◆ Consigne
Recopiez à l'identique le passage de l'entretien avec Christian Pees qui commence aux mots « Entretien avec le » et s'arrête après « de la coopération. ».

◆ Extrait du texte
╔══
Christian Pees
« La taille des structures importe peu, seule compte la gouvernance »
Entretien avec le nouveau président de Coop de France Métiers du grain.
« Mon action ne s’inscrit pas dans la révolution », annonce Christian Pees, fraîchement élu président de Coop de France Métiers du grain. Néanmoins, qu’il s’agisse des relations éleveurs/céréaliers, du libéralisme et de la Pac, des biotechnologies ou de la taille des coopératives, il n’y a pas de sujets tabous pour ce personnage de la coopération.
╚══
◆ Données fournies
╔══
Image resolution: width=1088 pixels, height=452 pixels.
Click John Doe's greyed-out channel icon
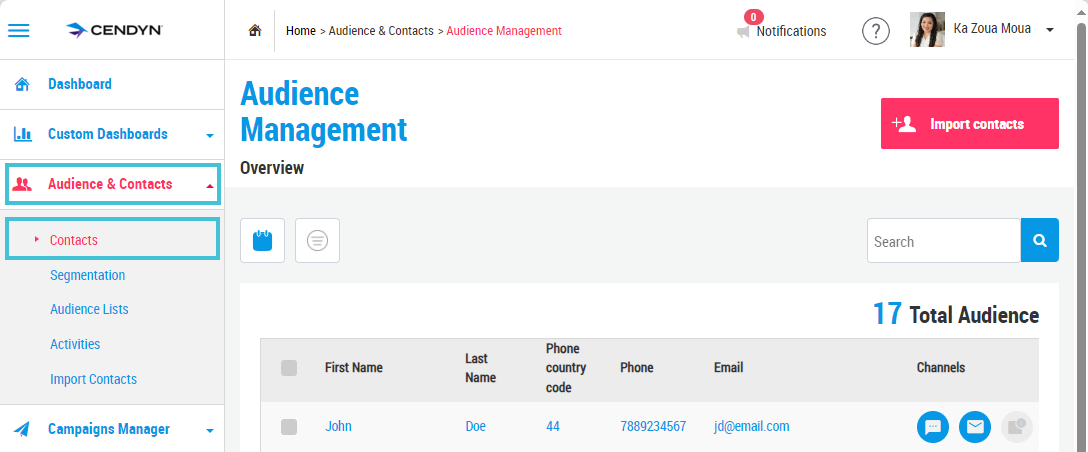[1017, 426]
╚══
◆ En réponse
Entretien avec le nouveau président de Coop de France Métiers du grain.
« Mon action ne s’inscrit pas dans la révolution », annonce Christian Pees, fraîchement élu président de Coop de France Métiers du grain. Néanmoins, qu’il s’agisse des relations éleveurs/céréaliers, du libéralisme et de la Pac, des biotechnologies ou de la taille des coopératives, il n’y a pas de sujets tabous pour ce personnage de la coopération.